Data items
_ _ _ _ _ _ _

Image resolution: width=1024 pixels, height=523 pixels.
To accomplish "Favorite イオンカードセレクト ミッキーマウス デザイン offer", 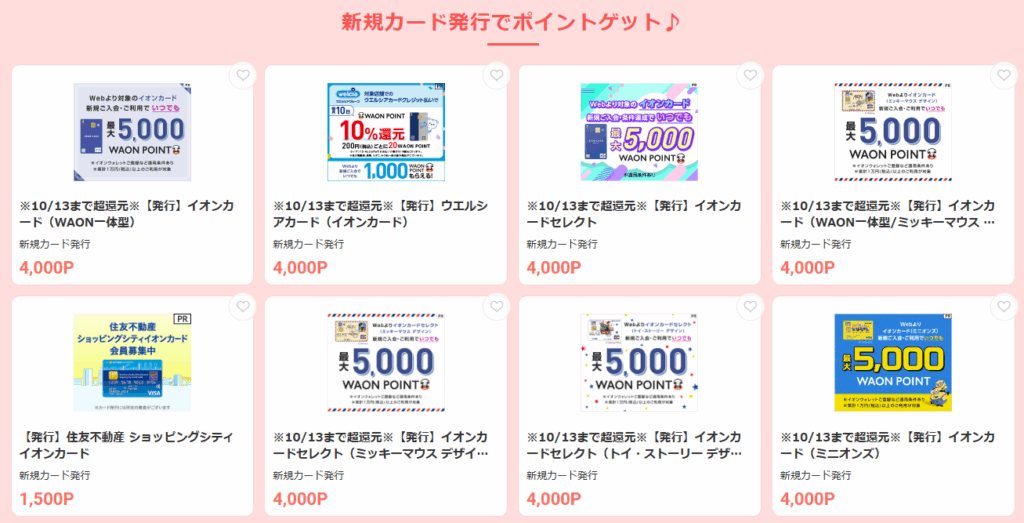I will (496, 307).
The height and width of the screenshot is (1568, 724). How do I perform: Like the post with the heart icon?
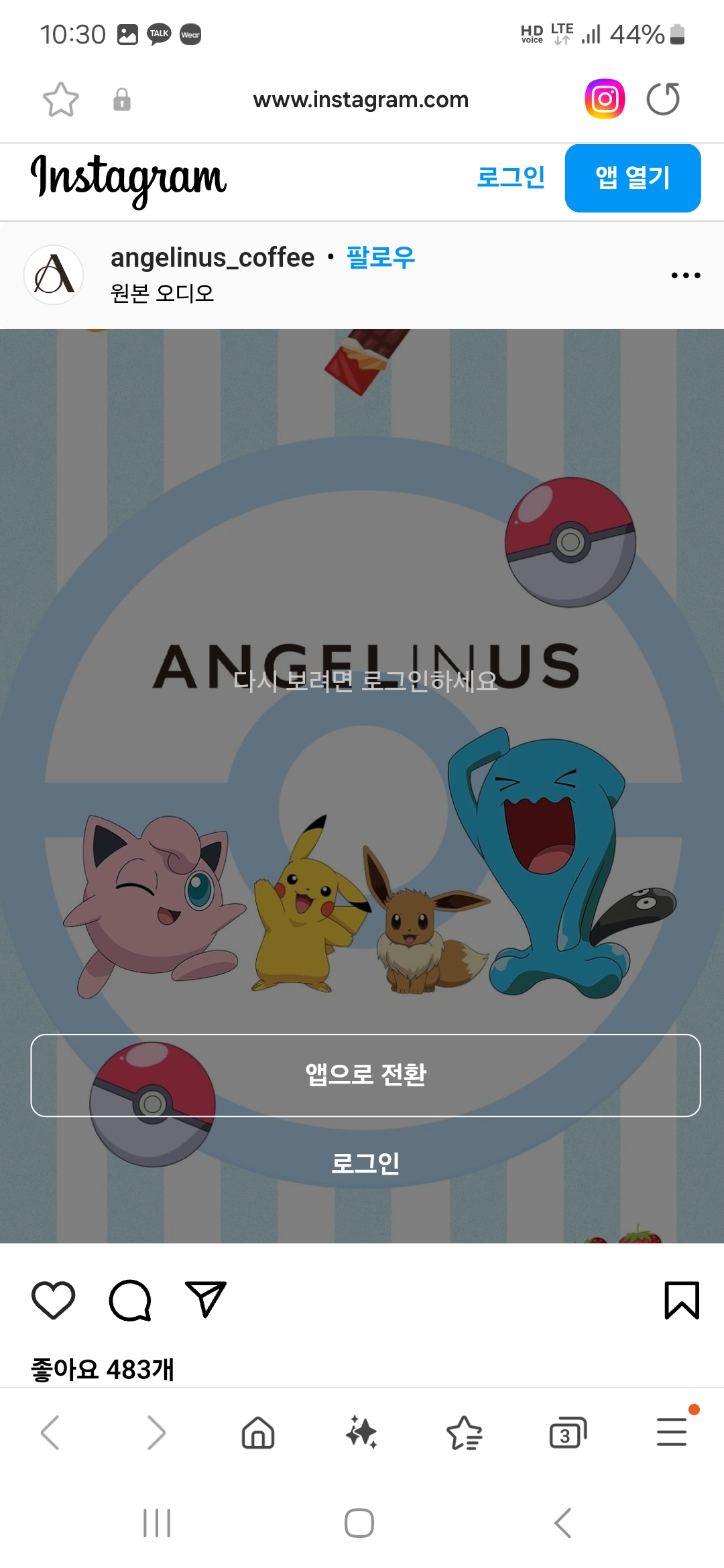(54, 1300)
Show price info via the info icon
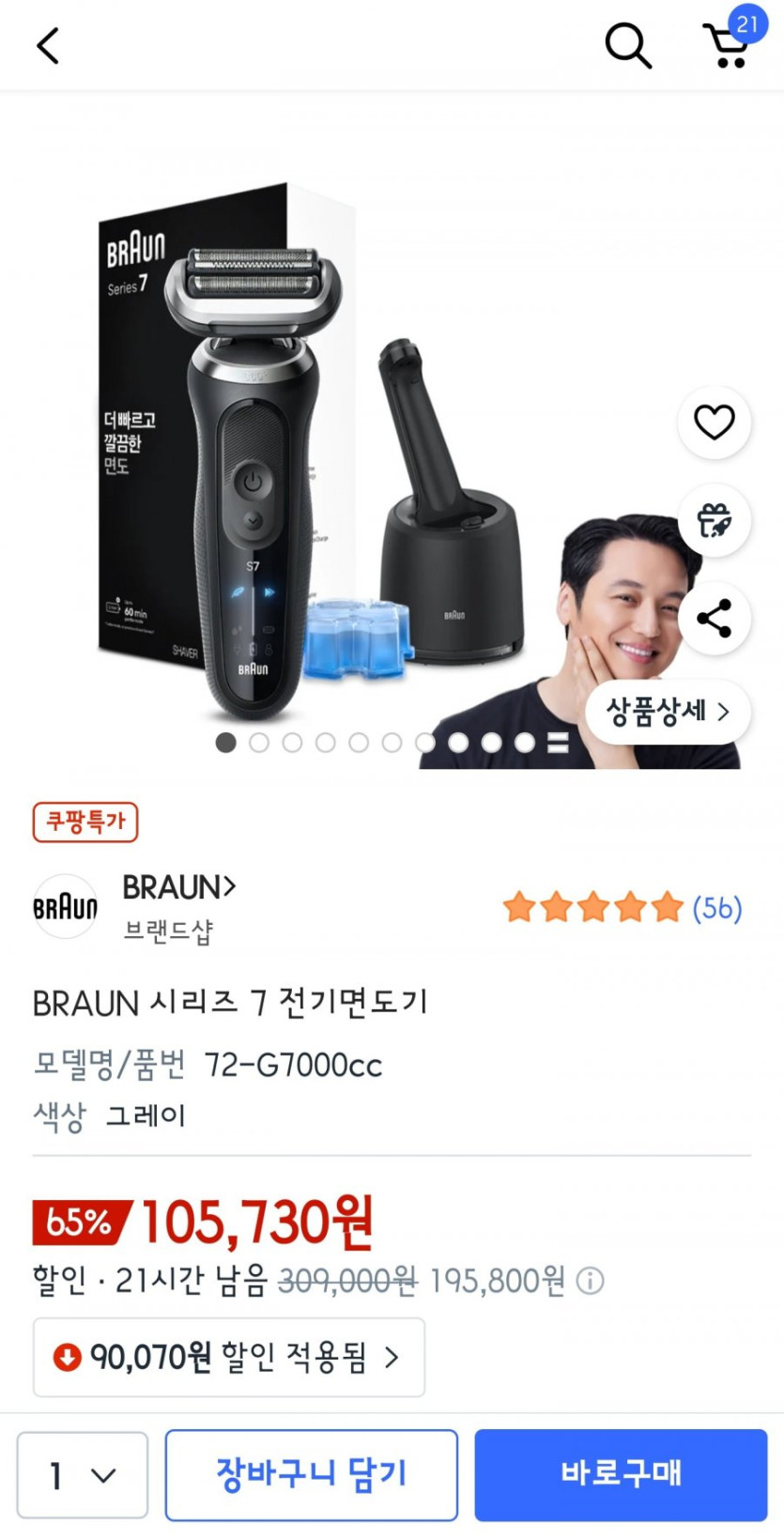Image resolution: width=784 pixels, height=1538 pixels. pos(590,1281)
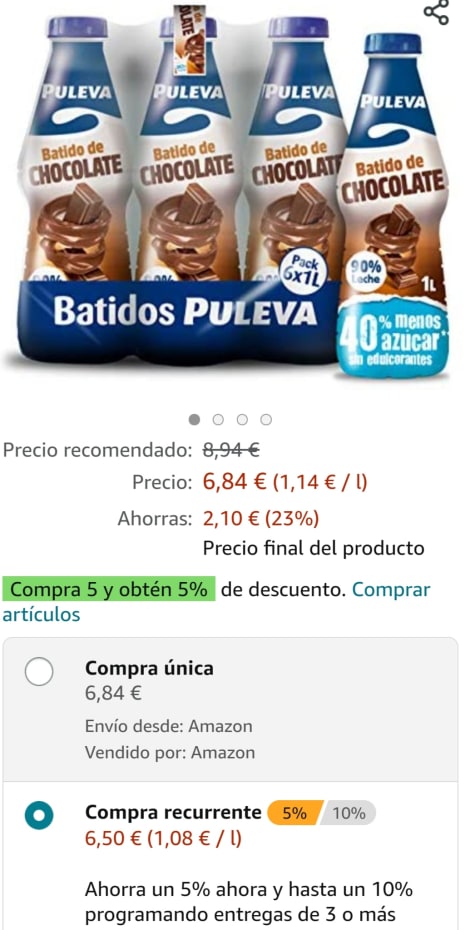Image resolution: width=475 pixels, height=930 pixels.
Task: Jump to the second image dot
Action: [x=218, y=420]
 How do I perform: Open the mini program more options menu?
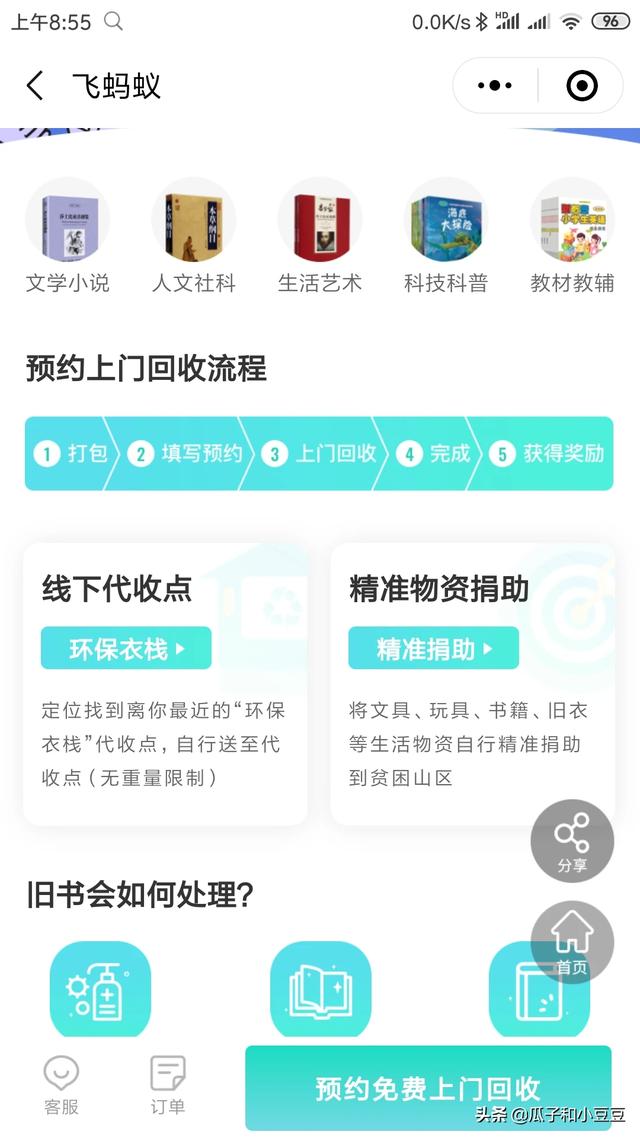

_ _ _ _ _ _ _

Copy out word for word every line of the records from the line containing "Show price info via the info icon" through the end of the records, both ends included, and leave the pictures out of your copy.

▶ Solution for this problem:
Show price info via the info icon
Image resolution: width=784 pixels, height=1538 pixels. pos(590,1281)
Image resolution: width=475 pixels, height=930 pixels.
Task: Jump to the second image dot
Action: [x=218, y=420]
 How do I perform: Open the mini program more options menu?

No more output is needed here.